**Given passage**
During Capital One's earning calls yesterday, you had this question from Goldman.
Brian Foran – Goldman Sachs
I guess, Following up on the same issue, when we try to think about the core earnings run rate of the company, I guess, you struggled as you done $0.90, given and take you to the past two quarters, you're pointing to lower revenue on both price and volume but higher marketing expense but then against that and coming back to the allowance issue if I understand the slide right, it will be 6.5% when historically you kind of ran with 4% in a normal credit environment. I mean, if this is the 2010 the kind of transition year where credit getting better, the earnings are driven by, mostly by reserve releases and underlying that the core franchise isn't actually earning very much but it is more investing for the future?
Translation for Wall Street speak:
Investing for the future=Earnings sucks without gimmicks!
And after Obama put Goldman in his sights, and despite all the protestations from Erin Burnett, Jim Cramer and Barney Frank on CNBC yesterday, all assuring us that none of Obama's bluster meant anything, the stock still got hit for another 7 points today.
Goldman was in a panic mode, when the stock fell 7 points on Thursday. They got another 7 points today. And yet, Goldman executives said they weren't worried when their stock was at 47 last November.

**Exercise requirements**
[a] Print the Capital One earnings call post between "Goldman was in" and "47 last November.", inclusive.
[b] Carry on the Capital One earnings call post from the point where it stops.

**Information shown**

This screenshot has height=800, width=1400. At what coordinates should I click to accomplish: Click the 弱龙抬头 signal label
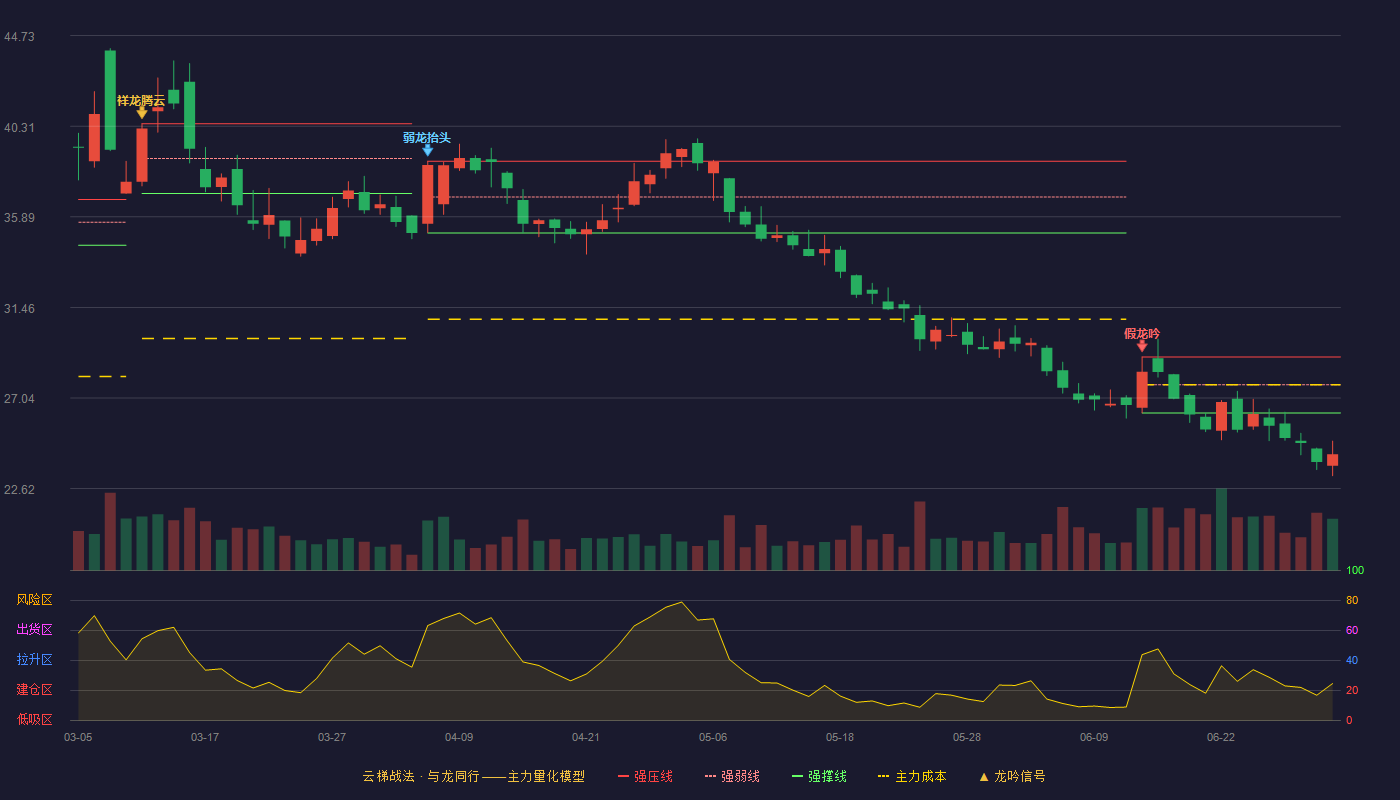pyautogui.click(x=427, y=137)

**Per-task outputs**
[a]
Goldman was in a panic mode, when the stock fell 7 points on Thursday. They got another 7 points today. And yet, Goldman executives said they weren't worried when their stock was at 47 last November.

[b]
Oh really? Was Goldman able to hedge their entire book before the last three days? All $859 billion?
And if Goldman wilted before Obama, and today Obama set his sights on the credit card companies, that are trying to rip off the consumer, (who don't practice hedging but just more lying and obfuscation)--doesn't it mean that these numbers are going to get whacked also?
At least, after you undress the numbers?
Now it is speculated that Timmy Geithner et al tipped of Wall Street before the Fed engaged in QE:
I used to work for a BB on a prop desk until the financial crisis took hold and they fired the less senior guys on the desk. I now trade US Treasuries, for a small prop firm in xxxxx, to scalp basis trades in mostly on the run securities. Occasionally, I will also take position in the repo markets for off the runs if I see something "mispriced." Your recent article piqued my interest because we too have noticed "shenanigans," of sort, in the QE program of USTs.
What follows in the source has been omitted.